Clinical findings of ARDS include respiratory distress, diffuse crackles, severe hypoxemia, and bilateral alveolar infiltrates within 1 week of a clinical insult.  PaO2 decreases and requires a higher FiO2 to maintain oxygenation.  As a result, PaO2/FiO2 is decreased (≤300).  Lower ratios indicate more severe degrees of ARDS (Choice C).

(Choice B)  Left ventricular end-diastolic pressure (LVEDP) is increased in decompensated left-sided heart failure, characterized by pulmonary venous congestion resulting in hydrostatic pulmonary edema.  In contrast, ARDS causes noncardiogenic pulmonary edema.  The pulmonary capillary wedge pressure, a measure of venous back pressure in the lungs (transmitted from the left atrium) serving as a surrogate for LVEDP, is normal in ARDS.  This patient's normal cardiac examination (no jugular venous distension, no S3 gallop) makes decompensated heart failure unlikely.  Euvolemic pulmonary edema developing rapidly in the setting of sepsis is more consistent with ARDS.

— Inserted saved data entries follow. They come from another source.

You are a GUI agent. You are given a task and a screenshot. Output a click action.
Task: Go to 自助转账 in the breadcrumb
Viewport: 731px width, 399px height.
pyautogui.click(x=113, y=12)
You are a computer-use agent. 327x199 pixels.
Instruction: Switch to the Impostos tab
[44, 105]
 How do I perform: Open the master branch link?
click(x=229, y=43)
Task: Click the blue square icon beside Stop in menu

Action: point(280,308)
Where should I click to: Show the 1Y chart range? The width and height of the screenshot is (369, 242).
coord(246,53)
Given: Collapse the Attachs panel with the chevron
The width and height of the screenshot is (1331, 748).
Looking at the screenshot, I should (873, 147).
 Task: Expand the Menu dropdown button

(Choice D)  ARDS causes intrapulmonary shunting and V/Q mismatch with an increased alveolar-arterial (A-a) oxygen gradient.  In contrast, a normal A-a gradient is seen with hypoventilation (eg, opioid intoxication, neuromuscular weakness) and reduced partial pressure of inspired oxygen (eg, high altitude).

Educational objective:
Acute respiratory distress syndrome involves acute pulmonary edema and is diagnosed by hypoxemia and bilateral alveolar infiltrates that are not explained by cardiac dysfunction.  The pulmonary edema causes impaired gas exchange (due to intrapulmonary shunting and ventilation-perfusion mismatch) and decreased lung compliance.  Increased hypoxic vasoconstriction leads to acute pulmonary hypertension.